“Pringles e felicidade”, por Ana Benavente
Ser cidadão é um trabalho a tempo inteiro. Custa muito. Se levarmos a sério os nossos direitos e deveres e as nossas responsabilidades, não fazemos mais nada.
Logo de manhã, oiço, na televisão do café, uma publicidade que diz algo assim, numa voz de criança “mãe, podemos fazer um bolo?” e “pai, posso andar na bicicleta sem rodinhas?”.
Apeteceu-me contactar a Comissão para a Igualdade e perguntar porque é que os bolos são com as mães e as bicicletas com os pais. Não contactei.
Na noite em que se esperava, ao segundo, que chegassem as 20h para sabermos quem seria presidente da república, fiquei sem tv, nem net, nem telefone. Pelo transistor (querida rádio) lá fui ouvindo. Uma gravação avisava que havia uma avaria na zona e que esperavam a resolução até à meia-noite. No dia seguinte liguei para a empresa e perguntei se não ficaria bem pedir desculpa aos clientes. “Que só indo a uma loja apresentar a reclamação, pelo telefone não podia ser”. Não fui.
Encomendei areia para os gatos num maravilhoso site que entrega ao domicílio (coisas da vida urbana). Depois de tudo pago, só depois, aparecem as condições de entrega: não fixam dia nem hora e pode chegar por várias vezes. Não há, sequer, um número de telefone para contacto. Lá comuniquei, pela net, que nunca mais seria cliente, mas a verdade é que ficaram com todos os meus dados. Apeteceu-me ir à DECO apresentar uma reclamação. Desisti, há desgraças mais graves.
Deste trabalho a tempo inteiro faz parte uma nova “moda”. Antes, ouvíamos falar de IRS duas vezes por ano: na data de declarar e na de pagar. Pois agora não há um mês nem uma só semana sem IRS. São as e-faturas, os portais, etc., etc. Que inferno, deixem-nos viver!
Percorro a TV e, quase invariavelmente – já nem falo do futebol – há painéis de comentadores, todos homens (com raríssimas exceções), qualquer que seja o tema. Ontem, sobre a violência doméstica, falavam eles e só eles. Insuportável.
É que isto anda tudo ligado. Andámos muito para aqui chegar e não quero voltar a ouvir, como na minha infância: “olha, hoje perdeu o Benfica, a …… vai apanhar do marido”.
Quando as desigualdades, os abusos, o medo e a indiferença se tornam “naturais”, acabou-se a cidadania.

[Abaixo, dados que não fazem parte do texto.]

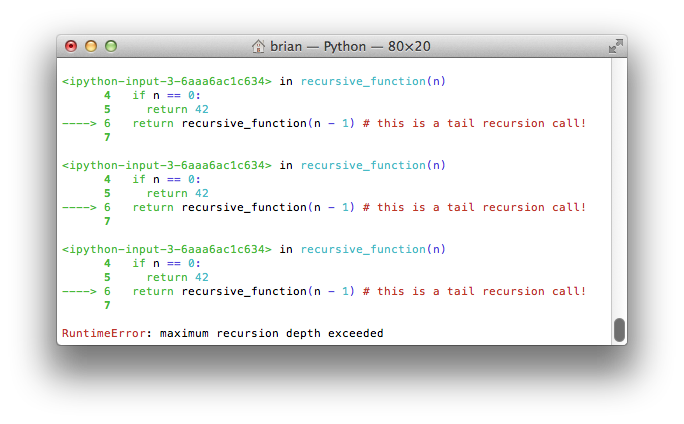Click the green zoom window button

(x=111, y=46)
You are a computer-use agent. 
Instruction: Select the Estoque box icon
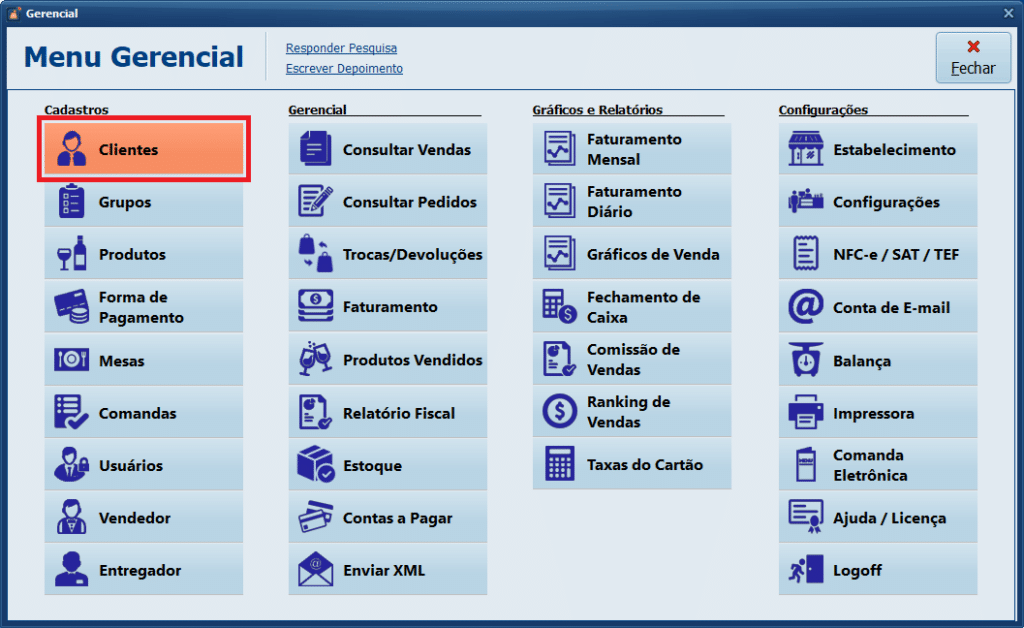[x=316, y=465]
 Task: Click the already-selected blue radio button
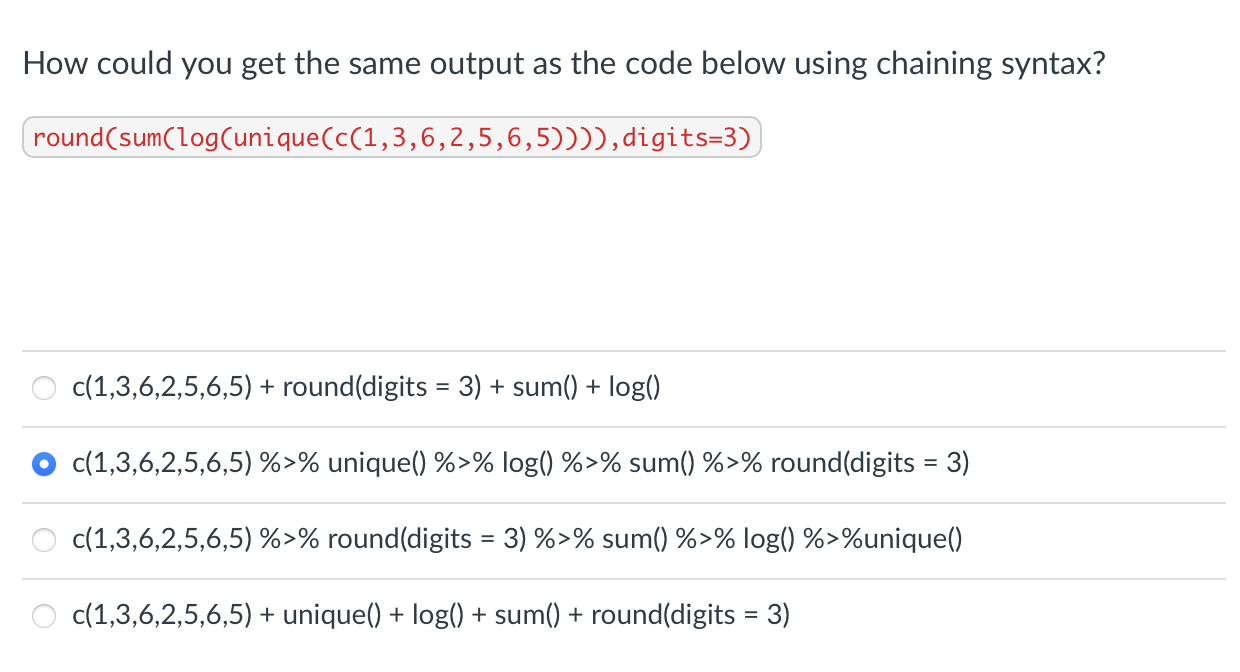coord(44,463)
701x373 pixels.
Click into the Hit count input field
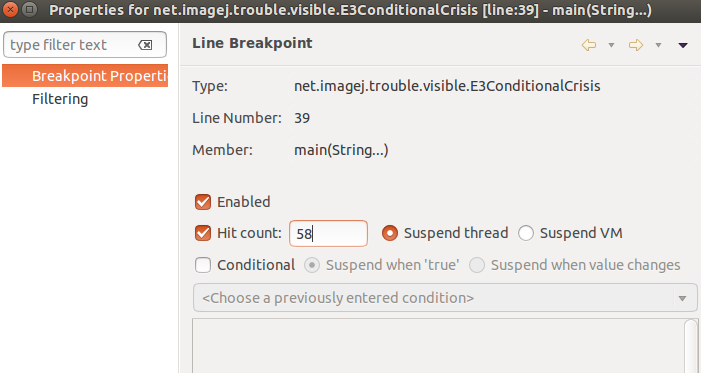pyautogui.click(x=328, y=233)
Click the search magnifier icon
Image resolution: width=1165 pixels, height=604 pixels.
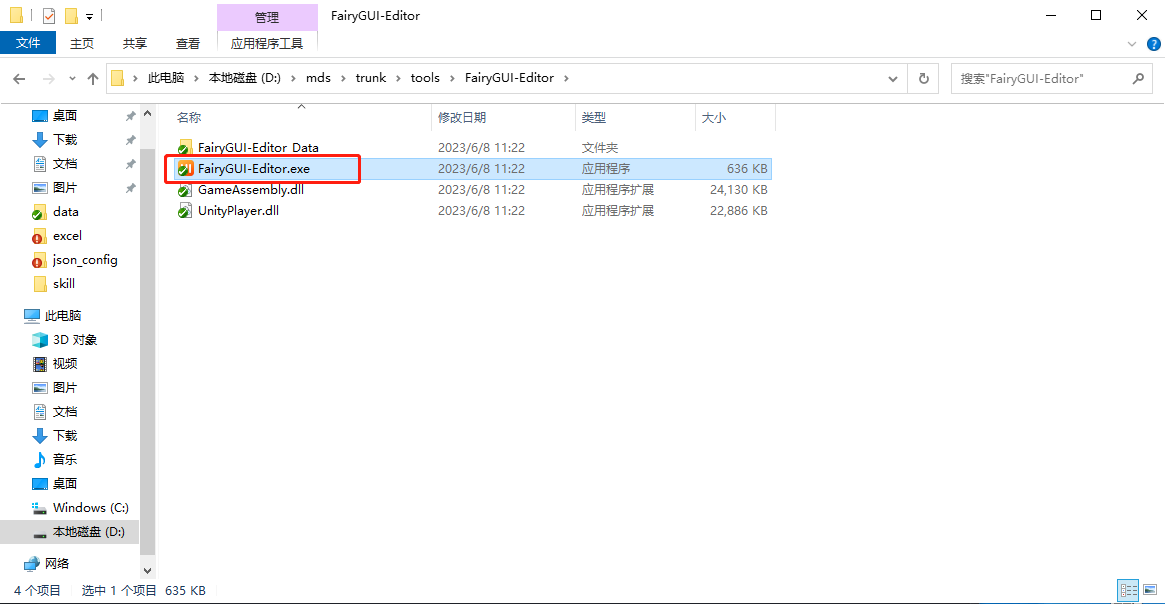pyautogui.click(x=1138, y=78)
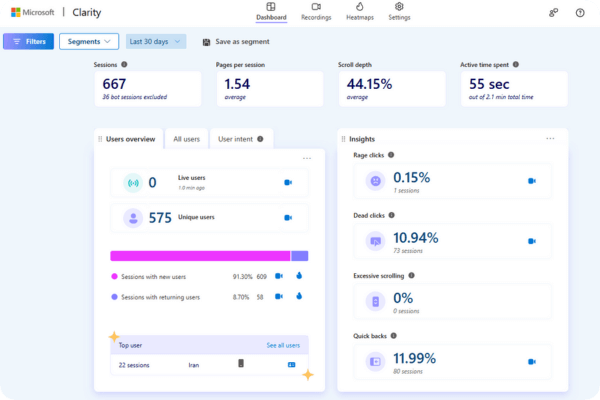
Task: Switch to the All users tab
Action: point(186,139)
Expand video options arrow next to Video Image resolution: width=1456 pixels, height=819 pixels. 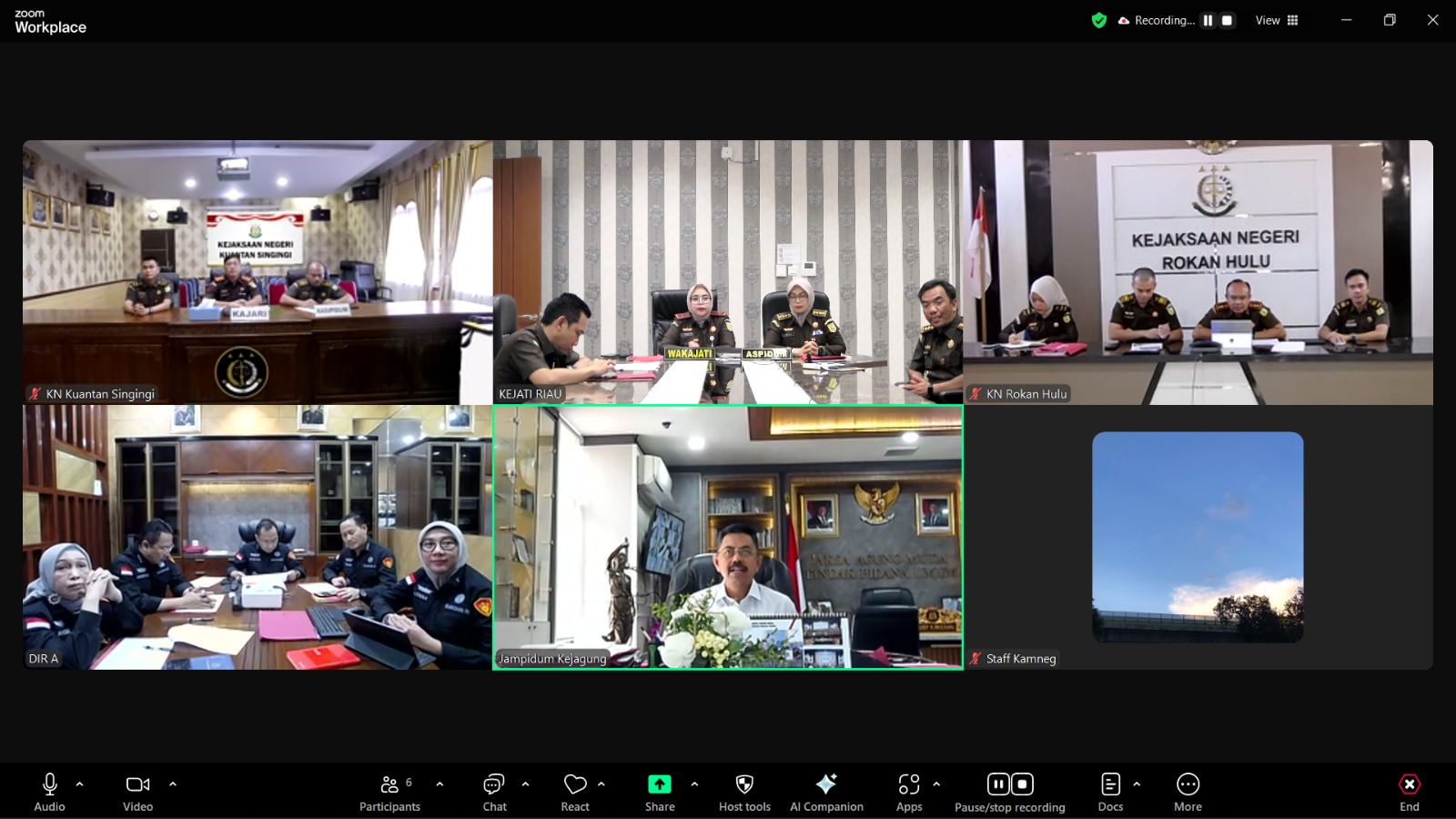click(173, 784)
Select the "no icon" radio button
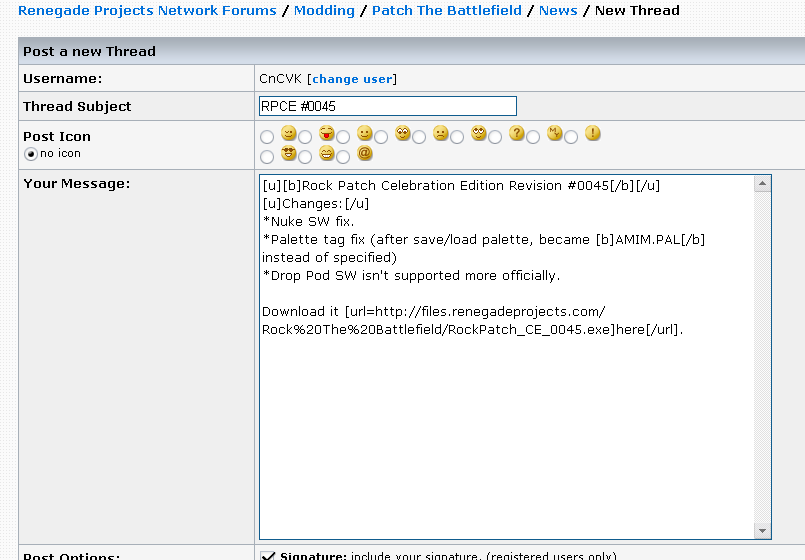Screen dimensions: 805x560 click(31, 154)
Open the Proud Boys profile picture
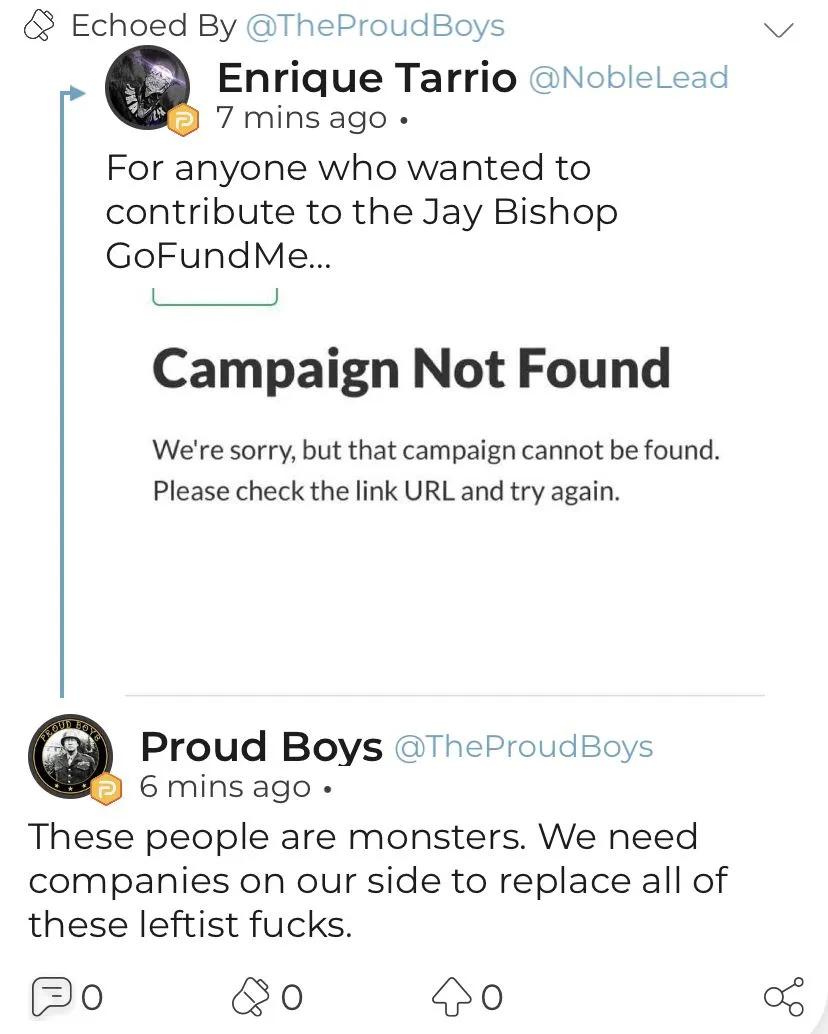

É uma luta de todos os dias. Mas seria um trabalho a tempo inteiro e temos que ganhar a vida – e vivê-la, já agora.
Ah, e não se esqueçam de ver o canal CMTV que acompanha ao minuto as desgraças, ao vivo e a cores e existe em sinal aberto, sem boxes nem nada. E vejam “A Quinta”. Grande qualidade cívica! É isto que queremos? Eu não. Que fazer?